NFAC is one of a number of U.S. organizations that believe in carrying arms for self- defense. Historically, such Black groups have organized to protect Black Lives. The Deacons for Defense and Justice organized in Jonesboro, La., in 1964 to defend civil rights activists from the Ku Klux Klan.
The organization was made up of Black veterans who believed in armed self-defense. Two dozen chapters were created throughout Louisiana, Mississippi, and Alabama. The Deacons for Defense provided protection for people participating in protest marches in Mississippi in 1966, including the March Against Fear.
The Black Panther Party for Self Defense founded by Huey P. Newton and Bobby Seale in Oakland in 1966 also invoked the constitutional right to carry arms for self and community. They also believed in social justice and revolution against oppression and U.S. hegemony. Their movement spread nationally and internationally.
NFAC includes members who are ex-military personnel, Mr. Johnson told The Final Call in an exclusive interview earlier this year.
“It’s now time,” he said, arguing a combination of forces arrayed against the Black community aid and abet a system designed for Black victimization. “We’ve reached a tipping point where we require a stronger answer other than rhetoric … speeches … half-hearted agreements … that they never follow through on,” he said.
Some see Mr. Johnson’s arrest as part of the history of U.S. government surveillance and suppressive harassment of Black organizations in the late 1960s to the mid-1970s with its Counter-Intelligence Program or COINTELPRO. Leaders and activists were imprisoned and killed.

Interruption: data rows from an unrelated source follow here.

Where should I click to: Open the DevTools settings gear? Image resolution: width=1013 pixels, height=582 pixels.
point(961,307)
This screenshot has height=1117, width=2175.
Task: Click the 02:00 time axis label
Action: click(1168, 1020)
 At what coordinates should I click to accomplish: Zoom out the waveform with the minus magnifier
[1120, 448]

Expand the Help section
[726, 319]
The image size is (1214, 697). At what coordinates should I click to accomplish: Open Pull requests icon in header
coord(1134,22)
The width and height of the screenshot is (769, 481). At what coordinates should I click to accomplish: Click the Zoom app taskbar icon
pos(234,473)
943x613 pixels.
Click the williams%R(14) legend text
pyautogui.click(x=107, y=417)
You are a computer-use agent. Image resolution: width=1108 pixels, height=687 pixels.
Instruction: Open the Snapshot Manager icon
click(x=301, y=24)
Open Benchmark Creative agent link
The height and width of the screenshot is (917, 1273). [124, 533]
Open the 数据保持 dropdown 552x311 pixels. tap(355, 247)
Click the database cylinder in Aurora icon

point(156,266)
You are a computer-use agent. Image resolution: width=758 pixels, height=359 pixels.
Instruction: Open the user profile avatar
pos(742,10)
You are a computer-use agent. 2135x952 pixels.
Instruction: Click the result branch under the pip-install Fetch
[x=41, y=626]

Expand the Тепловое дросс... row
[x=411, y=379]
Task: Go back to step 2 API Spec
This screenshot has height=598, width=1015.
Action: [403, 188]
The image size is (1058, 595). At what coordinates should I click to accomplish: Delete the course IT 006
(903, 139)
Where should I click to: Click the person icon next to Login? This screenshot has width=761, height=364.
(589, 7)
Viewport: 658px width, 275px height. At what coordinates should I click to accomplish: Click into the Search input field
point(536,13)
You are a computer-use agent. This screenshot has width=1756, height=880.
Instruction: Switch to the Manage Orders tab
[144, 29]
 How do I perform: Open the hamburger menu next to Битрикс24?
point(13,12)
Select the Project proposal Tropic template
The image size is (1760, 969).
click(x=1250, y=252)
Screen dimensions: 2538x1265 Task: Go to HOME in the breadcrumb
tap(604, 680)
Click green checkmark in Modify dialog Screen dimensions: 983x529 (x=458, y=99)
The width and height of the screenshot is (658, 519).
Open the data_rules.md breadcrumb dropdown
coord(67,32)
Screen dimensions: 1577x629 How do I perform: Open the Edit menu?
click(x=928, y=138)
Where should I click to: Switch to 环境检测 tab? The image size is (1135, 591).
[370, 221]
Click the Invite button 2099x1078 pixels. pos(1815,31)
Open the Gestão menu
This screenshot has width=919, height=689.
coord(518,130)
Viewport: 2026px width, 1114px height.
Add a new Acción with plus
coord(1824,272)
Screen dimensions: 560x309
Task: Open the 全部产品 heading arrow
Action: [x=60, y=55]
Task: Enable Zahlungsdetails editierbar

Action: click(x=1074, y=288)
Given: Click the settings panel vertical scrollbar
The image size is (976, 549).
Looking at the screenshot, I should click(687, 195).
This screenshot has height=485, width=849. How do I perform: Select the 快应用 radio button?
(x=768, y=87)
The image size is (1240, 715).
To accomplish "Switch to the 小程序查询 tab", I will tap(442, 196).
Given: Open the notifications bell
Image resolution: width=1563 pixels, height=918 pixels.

“It doesn’t take a rocket scientist to see what this is,” said Dr. Ricky Jones, chair of the Pan-African Studies Department at the University of Kentucky. “If people felt that brother Johnson, Grandmaster Jay, really threatened these officers in September, they wouldn’t of waited until December to bring him to account,” he said.
“Not only would he have been arrested; he probably would have been shot,” said Dr. Jones.
An example is being made of Mr. Johnson, and the White power structure is sending a message, said the Pan African Studies scholar. “The message is pretty clear,” he said. “This is retribution. It’s retrenchment. It’s time to get these uppity negros back in line.” Otherwise Whites fear there will be gun carrying Black people all over the country, added Dr. Jones.
According to the criminal complaint, Mr. Johnson “forcibly assaulted, resisted, opposed, impeded, intimidated, and interfered” with federally deputized task force officers.
Militias have been part of the national discourse, especially with the rise of White militias and gun rights movements exerting their rights to bear arms. However, racism in respecting or acknowledging 2nd Amendment rights for Blacks has always been problematic.
Federal law enforcement agencies and President Trump have been criticized for ignoring White supremacists while Mr. Trump has characterized the Black Lives Matter movement as “terrorists,” and others have been branded “Black Identity Extremists.”
“My problem is nobody questions when White people organize themselves and carry arms. When White people decide that they want to organize militias … no one says a thing,” Mr. Johnson told The Final Call. “But the moment that the Black man decides to do it everyone wants to examine it.”
If convicted on the charges, Mr. Johnson faces 20 years in prison.